Problem:
Go through the listing and transcribe each line exactly.

※ ※ ※

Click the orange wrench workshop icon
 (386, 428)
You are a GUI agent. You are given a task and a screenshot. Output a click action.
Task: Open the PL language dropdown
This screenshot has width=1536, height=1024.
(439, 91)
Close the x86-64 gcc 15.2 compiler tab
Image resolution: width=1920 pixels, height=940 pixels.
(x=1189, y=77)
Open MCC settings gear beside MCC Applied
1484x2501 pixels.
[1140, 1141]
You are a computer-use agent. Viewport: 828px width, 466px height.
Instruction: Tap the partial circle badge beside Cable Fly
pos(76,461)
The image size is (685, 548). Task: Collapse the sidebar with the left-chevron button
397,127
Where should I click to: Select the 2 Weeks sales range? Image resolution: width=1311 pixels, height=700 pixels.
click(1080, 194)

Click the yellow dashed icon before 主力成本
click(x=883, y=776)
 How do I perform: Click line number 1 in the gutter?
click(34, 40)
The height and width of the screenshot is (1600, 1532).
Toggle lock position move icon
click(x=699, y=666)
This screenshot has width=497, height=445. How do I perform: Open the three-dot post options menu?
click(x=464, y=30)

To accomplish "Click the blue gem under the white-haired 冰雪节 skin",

※ ※ ※

Finished task:
Click the orange wrench workshop icon
 (386, 428)
You are a GUI agent. You are given a task and a screenshot. Output a click action.
Task: Open the PL language dropdown
This screenshot has width=1536, height=1024.
(439, 91)
Close the x86-64 gcc 15.2 compiler tab
Image resolution: width=1920 pixels, height=940 pixels.
(x=1189, y=77)
Open MCC settings gear beside MCC Applied
1484x2501 pixels.
[1140, 1141]
You are a computer-use agent. Viewport: 828px width, 466px height.
Instruction: Tap the partial circle badge beside Cable Fly
pos(76,461)
The image size is (685, 548). Task: Collapse the sidebar with the left-chevron button
397,127
Where should I click to: Select the 2 Weeks sales range? Image resolution: width=1311 pixels, height=700 pixels.
click(1080, 194)

Click the yellow dashed icon before 主力成本
click(x=883, y=776)
 How do I perform: Click line number 1 in the gutter?
click(34, 40)
The height and width of the screenshot is (1600, 1532).
Toggle lock position move icon
click(x=699, y=666)
This screenshot has width=497, height=445. How do I perform: Open the three-dot post options menu?
click(x=464, y=30)

To accomplish "Click the blue gem under the white-haired 冰雪节 skin",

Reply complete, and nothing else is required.